26. If thou wilt diligently hearken. Moses now unfolds what was the statute or ordinance which God promulgated. For here the reference is not to the whole law which was afterwards given on mount Sinai, but to the special admonition which served to chastise the wickedness of the people. The sum of it is, that if the Israelites were tractable and, obedient to God, He on the other hand would be kind and. bountiful to them. And it is an implied rebuke, that they might know whatever troubles they experienced to be, brought upon them by their sins. He proposes the Egyptians to them as an example, whose rebellion they had seen punished by God with such severe and heavy calamities. “I am the Lord that healeth thee,” is immediately added in confirmation, as if he had said, that the Israelites were liable to the same plagues which had been inflicted on the Egyptians, and were only exempt from them because God performed the office of a healer. And truly whatsoever diseases afflict the human race, we may see in them, as in so many mirrors, our own, miseries, that, we may perceive that there is no health in us, except in so far as God spares us. We are also taught in this verse that this is the rule of a good life, when we obey God’s voice and study to please Him. But because the will of God was soon after to be proclaimed in the law, He expressly commands them to “give ear to His commandments, and to keep His statutes.”170170     “Je ne m’arreste point aux mots Hebrieux, pource que je ne voy pas qu’il en soit besoin pour les gens de nostre langue;” I do not stay to speak of the Hebrew words, because I do not see that it is necessary for those of our language. — Fr.
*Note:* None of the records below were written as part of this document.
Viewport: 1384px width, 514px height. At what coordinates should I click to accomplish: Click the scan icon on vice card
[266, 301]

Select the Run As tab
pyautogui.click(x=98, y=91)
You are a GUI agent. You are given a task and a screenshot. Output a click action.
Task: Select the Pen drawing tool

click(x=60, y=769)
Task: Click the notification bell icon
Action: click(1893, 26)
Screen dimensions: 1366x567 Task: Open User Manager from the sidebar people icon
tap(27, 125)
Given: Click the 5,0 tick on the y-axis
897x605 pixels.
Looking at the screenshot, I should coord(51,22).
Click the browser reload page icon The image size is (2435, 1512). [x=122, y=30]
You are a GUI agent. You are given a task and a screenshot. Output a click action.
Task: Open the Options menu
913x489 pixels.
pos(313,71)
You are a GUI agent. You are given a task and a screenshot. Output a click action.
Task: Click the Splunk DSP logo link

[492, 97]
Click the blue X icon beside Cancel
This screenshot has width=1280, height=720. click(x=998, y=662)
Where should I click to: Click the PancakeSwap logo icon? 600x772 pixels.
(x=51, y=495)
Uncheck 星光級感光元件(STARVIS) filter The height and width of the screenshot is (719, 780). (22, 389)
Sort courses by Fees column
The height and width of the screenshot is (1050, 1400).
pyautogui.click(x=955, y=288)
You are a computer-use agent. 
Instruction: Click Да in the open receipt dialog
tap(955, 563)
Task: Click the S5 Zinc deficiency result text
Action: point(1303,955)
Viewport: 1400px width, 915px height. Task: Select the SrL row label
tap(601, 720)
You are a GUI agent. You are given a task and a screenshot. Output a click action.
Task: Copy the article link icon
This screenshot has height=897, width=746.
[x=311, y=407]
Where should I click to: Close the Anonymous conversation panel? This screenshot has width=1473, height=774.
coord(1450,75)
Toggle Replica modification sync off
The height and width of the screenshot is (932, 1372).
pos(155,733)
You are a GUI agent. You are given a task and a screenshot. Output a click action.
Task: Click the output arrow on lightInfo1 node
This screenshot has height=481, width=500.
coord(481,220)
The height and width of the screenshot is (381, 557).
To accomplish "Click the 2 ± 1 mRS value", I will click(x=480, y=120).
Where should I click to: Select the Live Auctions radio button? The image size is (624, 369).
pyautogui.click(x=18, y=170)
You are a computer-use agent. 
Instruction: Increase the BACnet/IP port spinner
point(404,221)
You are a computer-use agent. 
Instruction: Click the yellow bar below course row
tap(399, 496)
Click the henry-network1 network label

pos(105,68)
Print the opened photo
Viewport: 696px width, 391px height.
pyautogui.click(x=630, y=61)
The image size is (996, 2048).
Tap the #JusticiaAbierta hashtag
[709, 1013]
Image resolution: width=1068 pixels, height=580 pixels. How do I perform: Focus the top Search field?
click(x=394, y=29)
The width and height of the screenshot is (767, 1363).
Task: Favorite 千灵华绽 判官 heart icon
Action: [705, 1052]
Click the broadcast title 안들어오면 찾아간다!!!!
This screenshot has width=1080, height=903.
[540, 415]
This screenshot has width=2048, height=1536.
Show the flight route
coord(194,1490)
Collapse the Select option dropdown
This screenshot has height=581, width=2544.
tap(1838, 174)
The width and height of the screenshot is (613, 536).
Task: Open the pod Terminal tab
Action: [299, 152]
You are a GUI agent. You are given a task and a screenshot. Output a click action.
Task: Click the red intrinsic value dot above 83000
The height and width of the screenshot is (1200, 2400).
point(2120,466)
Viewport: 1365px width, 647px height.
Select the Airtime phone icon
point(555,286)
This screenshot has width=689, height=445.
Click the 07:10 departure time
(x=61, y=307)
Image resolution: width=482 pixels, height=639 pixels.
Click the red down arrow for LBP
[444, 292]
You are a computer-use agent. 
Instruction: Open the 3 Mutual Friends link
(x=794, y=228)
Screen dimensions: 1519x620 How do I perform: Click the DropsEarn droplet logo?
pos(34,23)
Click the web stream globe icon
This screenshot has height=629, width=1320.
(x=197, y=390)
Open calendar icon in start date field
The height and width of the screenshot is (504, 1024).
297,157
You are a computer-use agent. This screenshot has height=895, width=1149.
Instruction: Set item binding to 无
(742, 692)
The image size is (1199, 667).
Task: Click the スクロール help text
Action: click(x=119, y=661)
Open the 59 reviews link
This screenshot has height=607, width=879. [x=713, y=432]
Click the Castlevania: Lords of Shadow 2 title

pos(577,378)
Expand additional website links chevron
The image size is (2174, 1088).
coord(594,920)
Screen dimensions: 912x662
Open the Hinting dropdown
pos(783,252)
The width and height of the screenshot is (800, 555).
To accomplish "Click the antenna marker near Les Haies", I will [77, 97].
I know not whether there is any force in the opinion of some who distinguish the word חקים, chokim, (which it is usual to translate “statutes,”) from precepts, as if they were mere declarations of His pleasure to which no reason is attached. Let it suffice that God’s law is commended under many names, to take away all pretext of ignorance.

27. And they came to Elim. Moses here relates that a more pleasant station was granted to the people, when they were led to a well-watered spot, even planted with palm-trees, which do not usually grow in a dry soil. But we learn from what precedes, that this was a concession to their infirmity, because they had borne their thirst so impatiently.